[Items listed in a dataset]
BEGIN

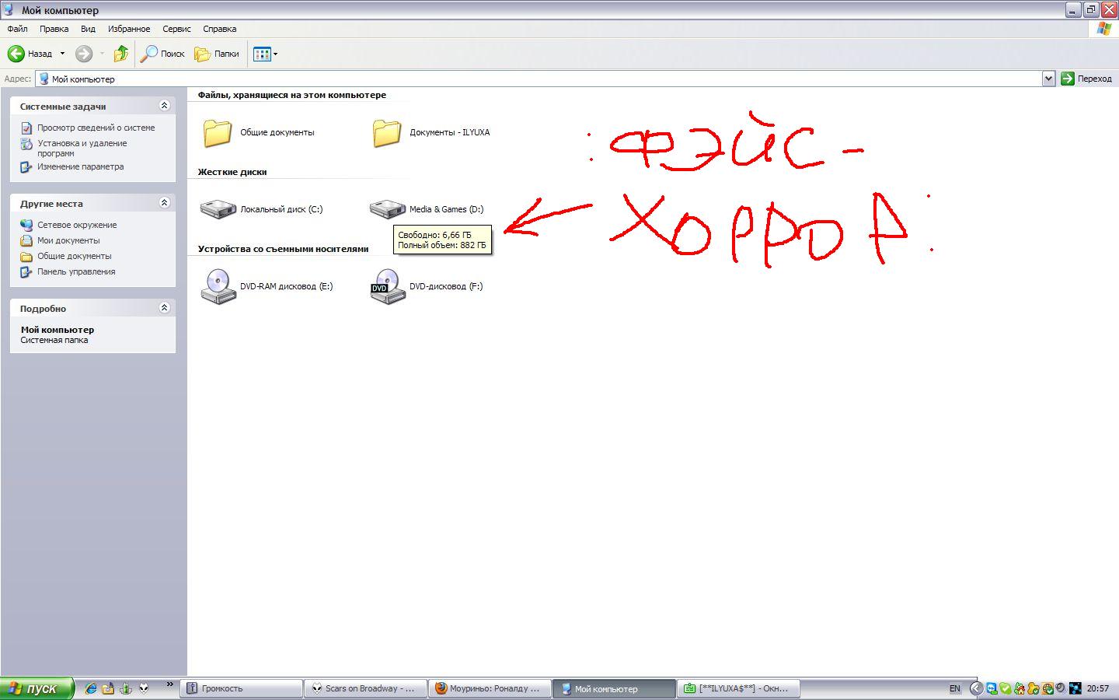Collapse the Системные задачи panel
1119x700 pixels.
pyautogui.click(x=164, y=106)
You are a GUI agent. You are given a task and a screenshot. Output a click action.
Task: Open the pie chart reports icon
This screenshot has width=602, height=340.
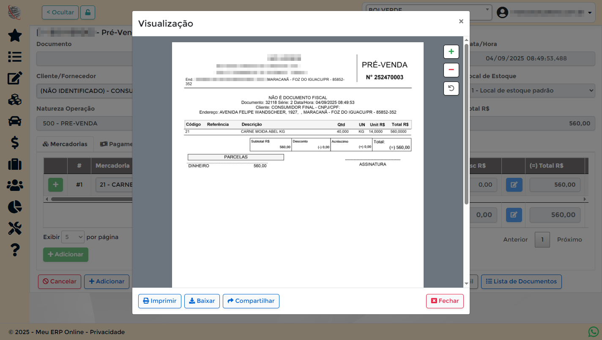pyautogui.click(x=15, y=207)
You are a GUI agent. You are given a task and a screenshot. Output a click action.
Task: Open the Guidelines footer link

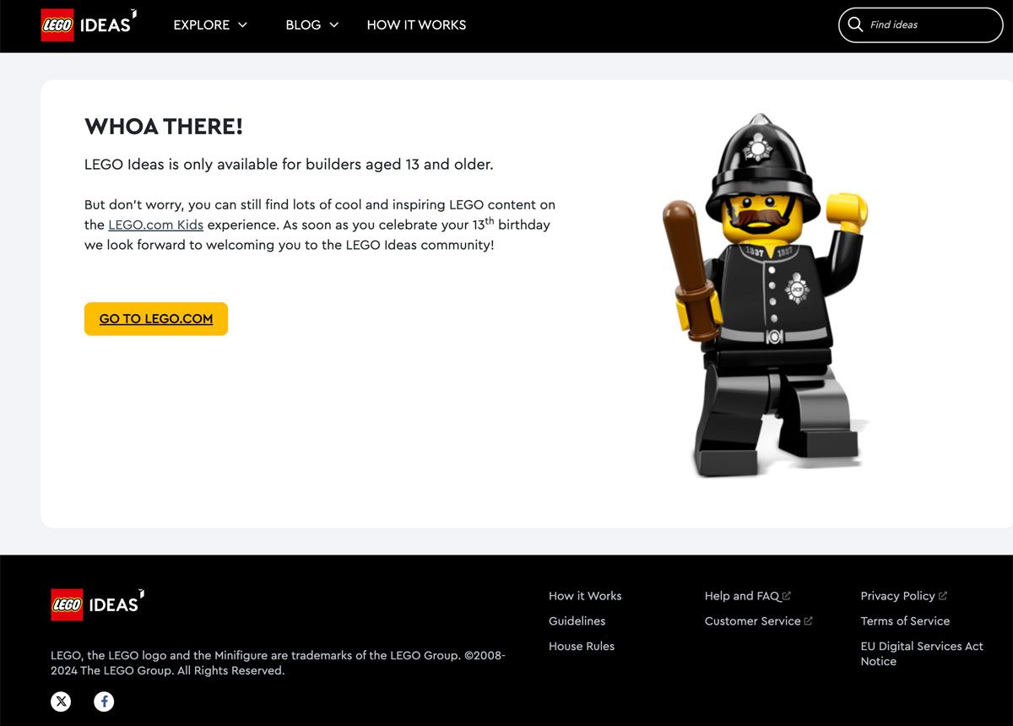pyautogui.click(x=577, y=621)
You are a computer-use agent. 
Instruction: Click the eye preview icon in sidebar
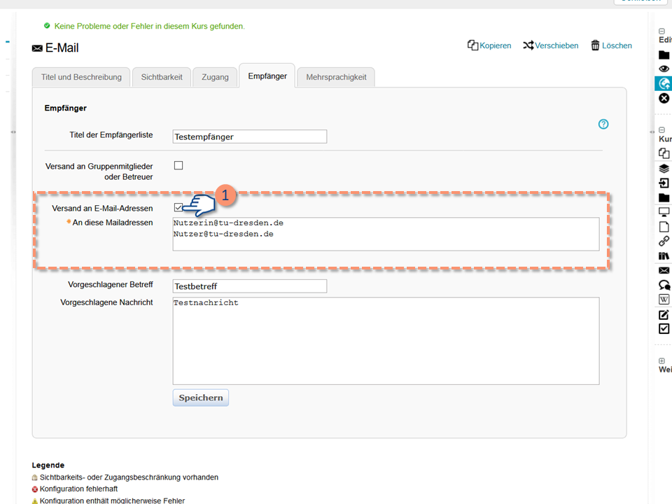pyautogui.click(x=664, y=69)
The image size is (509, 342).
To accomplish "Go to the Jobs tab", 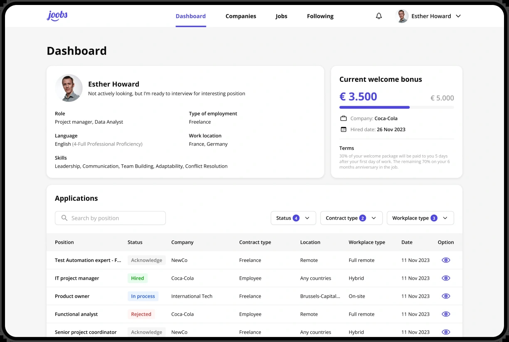I will coord(282,16).
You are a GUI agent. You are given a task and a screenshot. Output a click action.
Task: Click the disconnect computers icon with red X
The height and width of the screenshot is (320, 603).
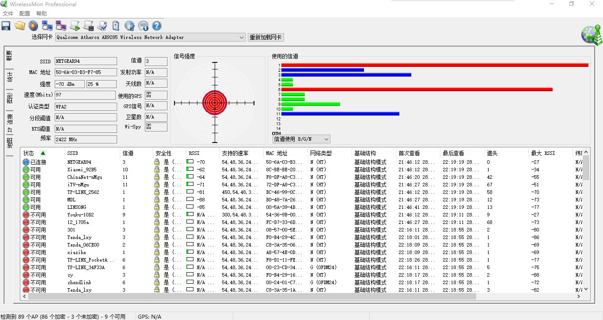pos(61,26)
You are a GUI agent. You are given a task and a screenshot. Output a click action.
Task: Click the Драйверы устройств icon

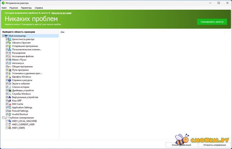(x=10, y=90)
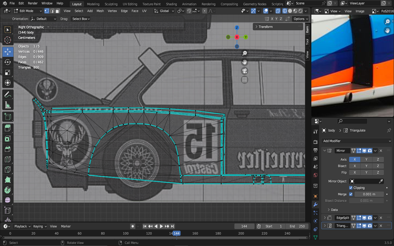This screenshot has width=394, height=246.
Task: Open the Add Modifier dropdown
Action: [357, 141]
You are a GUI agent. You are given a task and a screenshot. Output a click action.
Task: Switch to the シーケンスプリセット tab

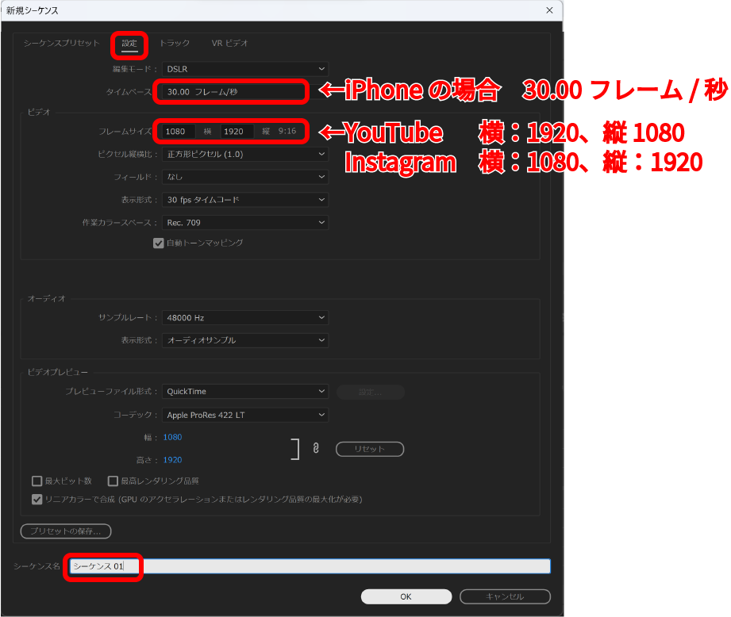[62, 43]
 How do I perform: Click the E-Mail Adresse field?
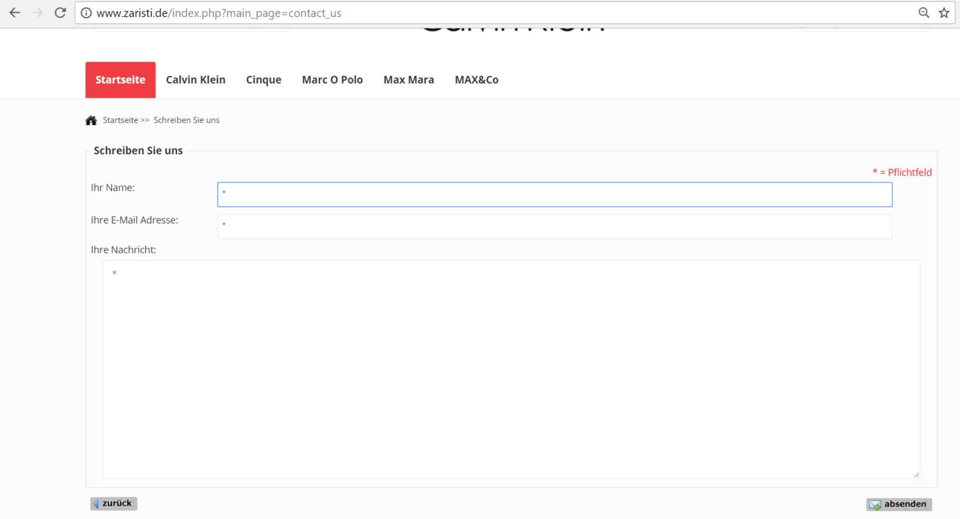(x=555, y=227)
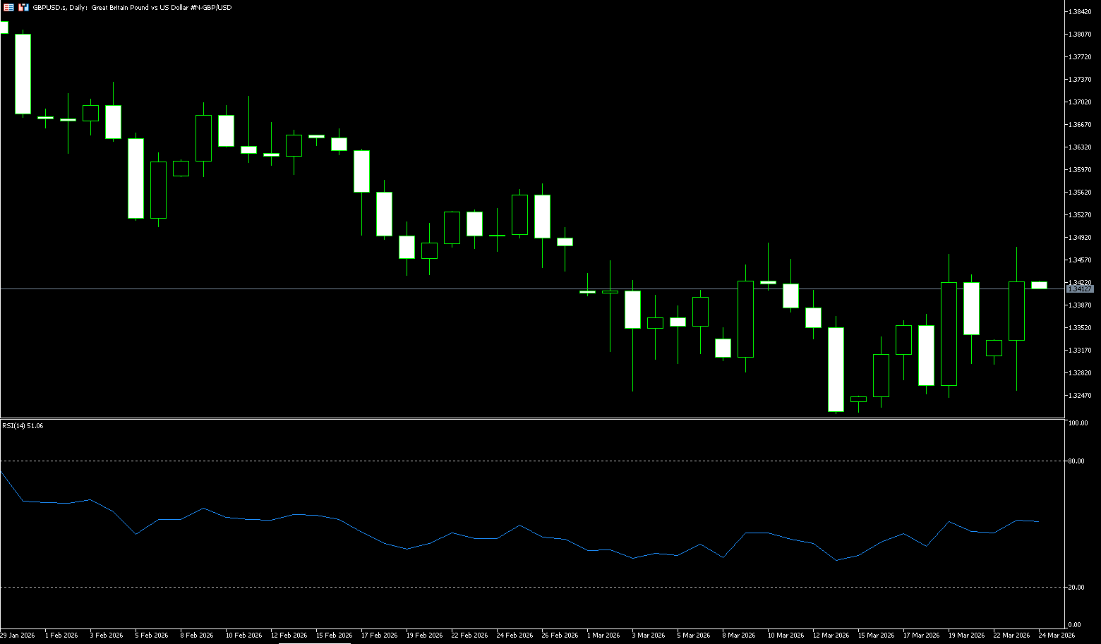Click the GBPUSD.s Daily chart title
1101x644 pixels.
[132, 7]
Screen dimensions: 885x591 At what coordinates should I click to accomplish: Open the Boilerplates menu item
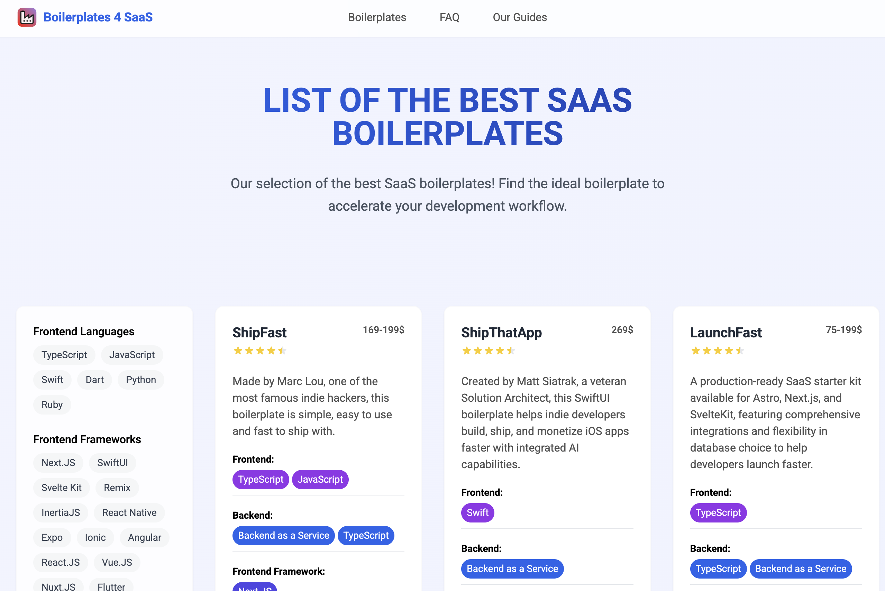tap(377, 17)
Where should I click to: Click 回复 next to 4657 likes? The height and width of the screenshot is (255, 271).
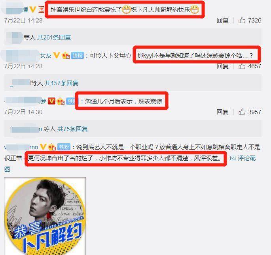(x=222, y=66)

END

= PROBLEM TO WORK ON =
With the pictures excluded, transcribe word for word only the lines from the one containing "Where should I" through the last line of the records.

= ANSWER SPACE =
Where should I click to: Click 回复 next to 4657 likes? The height and width of the screenshot is (255, 271).
(x=222, y=66)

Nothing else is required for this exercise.